Some people collect postcards, others collect funny travel t-shirts. I collect car license plates from the places I go.
It Christmas time 2011 and I was visiting Prague for the very first time. Just like any other backpacker in his early 20s, I was more interested in getting a immerse into the Czech nightlife than following the life of Charles III or learning more about Czech exquisite cuisine.
The night after Boxing Day, before heading to the vibrant district of Můstek and start another night of local beers and cheap vodka, I was looking for an open restaurant around Prague’s main train station. Just like most other cities in Europe during these holiday days, it was difficult to find food and I had to get lost in the city alleys in order to find something quick.
This was also the very first time I found a car license plate. Just lying on the sidewalk, I saw a solitary and in very good shape Czech license plate. Without an owner on the sight and being seen by most people as simply trash, I decided to take it back home and keep it as a souvenir – 10 years later, this late Christmas present turned into one of my favorite collecting objects when traveling.

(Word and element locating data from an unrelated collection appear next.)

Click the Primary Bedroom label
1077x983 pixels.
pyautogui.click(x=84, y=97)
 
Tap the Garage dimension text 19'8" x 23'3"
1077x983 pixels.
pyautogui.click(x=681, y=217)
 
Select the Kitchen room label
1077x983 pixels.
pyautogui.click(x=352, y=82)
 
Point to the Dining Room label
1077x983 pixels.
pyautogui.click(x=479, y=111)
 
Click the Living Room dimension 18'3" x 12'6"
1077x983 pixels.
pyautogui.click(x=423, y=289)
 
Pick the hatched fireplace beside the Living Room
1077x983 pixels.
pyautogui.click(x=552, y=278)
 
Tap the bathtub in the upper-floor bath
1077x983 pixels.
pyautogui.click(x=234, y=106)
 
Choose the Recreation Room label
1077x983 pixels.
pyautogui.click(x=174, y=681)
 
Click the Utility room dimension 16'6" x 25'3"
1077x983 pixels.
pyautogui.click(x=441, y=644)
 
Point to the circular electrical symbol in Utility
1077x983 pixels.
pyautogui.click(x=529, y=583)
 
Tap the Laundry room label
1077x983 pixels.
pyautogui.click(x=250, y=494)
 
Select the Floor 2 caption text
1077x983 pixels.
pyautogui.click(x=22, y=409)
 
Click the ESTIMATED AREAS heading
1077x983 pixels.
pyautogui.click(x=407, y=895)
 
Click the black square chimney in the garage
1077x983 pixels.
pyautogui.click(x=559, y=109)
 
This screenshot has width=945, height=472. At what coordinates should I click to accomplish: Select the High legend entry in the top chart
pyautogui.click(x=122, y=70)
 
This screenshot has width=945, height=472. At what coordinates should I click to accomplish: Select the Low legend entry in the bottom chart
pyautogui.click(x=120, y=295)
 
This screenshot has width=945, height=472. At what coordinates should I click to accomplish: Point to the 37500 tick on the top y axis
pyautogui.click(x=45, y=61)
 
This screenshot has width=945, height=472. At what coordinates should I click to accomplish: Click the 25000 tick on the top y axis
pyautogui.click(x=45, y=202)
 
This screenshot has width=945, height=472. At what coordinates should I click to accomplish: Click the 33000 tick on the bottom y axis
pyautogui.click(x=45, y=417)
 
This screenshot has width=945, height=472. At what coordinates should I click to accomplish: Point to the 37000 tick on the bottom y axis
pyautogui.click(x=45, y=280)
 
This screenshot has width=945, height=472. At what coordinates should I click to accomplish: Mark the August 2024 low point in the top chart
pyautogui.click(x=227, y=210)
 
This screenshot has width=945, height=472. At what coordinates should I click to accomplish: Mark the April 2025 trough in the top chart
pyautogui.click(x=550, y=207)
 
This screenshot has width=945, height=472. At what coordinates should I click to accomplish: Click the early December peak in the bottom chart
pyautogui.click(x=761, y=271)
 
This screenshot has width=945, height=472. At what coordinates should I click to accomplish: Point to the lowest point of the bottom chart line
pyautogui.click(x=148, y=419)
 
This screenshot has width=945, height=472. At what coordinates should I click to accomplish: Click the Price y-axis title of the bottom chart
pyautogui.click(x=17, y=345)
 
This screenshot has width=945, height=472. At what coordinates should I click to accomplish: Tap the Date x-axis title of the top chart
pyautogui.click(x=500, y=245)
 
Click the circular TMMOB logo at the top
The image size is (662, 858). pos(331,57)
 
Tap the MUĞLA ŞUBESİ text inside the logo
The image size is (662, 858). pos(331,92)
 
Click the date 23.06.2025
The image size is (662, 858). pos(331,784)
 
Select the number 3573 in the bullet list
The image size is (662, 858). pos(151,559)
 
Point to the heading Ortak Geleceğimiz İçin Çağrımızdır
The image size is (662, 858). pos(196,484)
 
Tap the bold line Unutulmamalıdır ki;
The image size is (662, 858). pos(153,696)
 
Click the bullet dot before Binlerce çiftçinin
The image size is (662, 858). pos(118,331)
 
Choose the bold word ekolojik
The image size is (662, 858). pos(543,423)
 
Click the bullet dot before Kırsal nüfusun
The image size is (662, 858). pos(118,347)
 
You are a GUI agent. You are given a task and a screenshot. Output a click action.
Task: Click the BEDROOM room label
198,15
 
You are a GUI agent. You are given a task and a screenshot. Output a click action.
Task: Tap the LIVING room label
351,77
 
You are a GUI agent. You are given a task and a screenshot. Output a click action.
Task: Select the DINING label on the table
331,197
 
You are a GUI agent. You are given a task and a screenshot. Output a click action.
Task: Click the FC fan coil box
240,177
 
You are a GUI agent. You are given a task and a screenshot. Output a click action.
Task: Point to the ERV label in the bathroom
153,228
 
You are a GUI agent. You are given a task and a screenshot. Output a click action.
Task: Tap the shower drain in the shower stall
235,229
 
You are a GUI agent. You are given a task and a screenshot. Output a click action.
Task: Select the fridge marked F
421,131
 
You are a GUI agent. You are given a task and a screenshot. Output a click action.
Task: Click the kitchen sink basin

A very rewarding collection
Today I have original car license plates from all 5 inhabited continents and around 15-20 different countries. Unlike most souvenirs a traveler can get abroad, I can’t simply buy original license plates at the airport duty free or find them on the street.
This is one of the most difficult collections a traveler can do and beside some skills and basic knowledge about the politics of the country, you simply need luck.
At the same time, this is also one of the most rewarding collections a traveler can have. “Collecting a license plates means bringing home a little piece of a country’s history”, said to me the owner of an antique shop in Asunsion, Paraguay, some years ago.
Read more: BBC News – The man with 7,000 license plates
Where do I find these license plates
Depending on which country you are, getting a car license plate to take home can be as easy as getting a postcard, or as complicated that you have to do calls for several days.
While in countries like Panama or Bahamas I could simply buy them at souvenir shops or local markets, in the tiny archipelago of Palau I had to register a non-existent car and wait a couple of hours in an office.
These are some of the most common places to get an original license plate as a souvenir:
Souvenir shops and local markets
Due to its myriad of colors or beautiful designs, old and invalid license plates are considered a souvenir for travelers passing by in some countries. You can easily find them easily for anything between 5 and 20 EUR and you can probably even select between different cities, states, styles or even shapes.
I’ve found the license plates of Panama, Mexico, Canada and Bahamas at souvenir shops in large cities.
NOTE: In Germany’s Christmas markets you can almost always find US license plates being sold.
Antique shops and flea markets
This is usually a safe choice when the license plates belong to the owner of the car and not the state. I have seen almost every EU license plate at Berlin’s flea markets and got most of my South American license plates that way.
Unlike a souvenir shop, license plates at antique shops tend to be more expensive and sometimes even in worst condition.
Insider Tip: At the Sunday flea market of Montevideo, I saw license plates from all South American countries at a very reasonable price.
The simplest choice is sometimes the right one. Junkyards are usually a good place to ask and check out once you can’t find a license plate at the 2 other places mentioned. They usually have lots of abandoned vehicles and there is always one person who left the license plate there. Depending on the country, getting a license plate in a junkyard can be as cheap as for free and as expensive as the owner of the junkyard wants to ask.
In countries like USA getting a license plate from a Junkyard is not an issue. If you are politely and the owner is in good mood, there is a very big chance you will just get it for free.
Once the above options don’t work, asking the police is a very quick and easy way to find out if its possible to get an original license plate or not. People at the police stations are usually very friendly and like to be helpful.
Even though they might not give you a license plate for you to keep, they might tell you exactly how to get one: write a letter to some department, drop by at the transport ministry or like in my case in Palau, help me registering an inexistant car, so I can keep the plate and bring it back home
Ask a local fixer or tour guide
While police officers will help you to get an original car license plate in a more bureaucratic way, local tour guides will do everything to get you one.
They will negotiate with junkyard owners, ask friends and family and sometimes they go as far as give you their own plates.
While my driver in Honduras got me a license plate within one week after I asked him and who knows where it was from, my tour guide in Mauritania and my driver in Jamaica gave me theirs.
It is funny to think that two of my 30-something license plates were found on the street and without reason whatsoever. But sometimes you are just lucky. Maybe if you pay more attention to your surroundings, you might find a plate in a street corner, traffic light or trash area or simply on the sidewalk.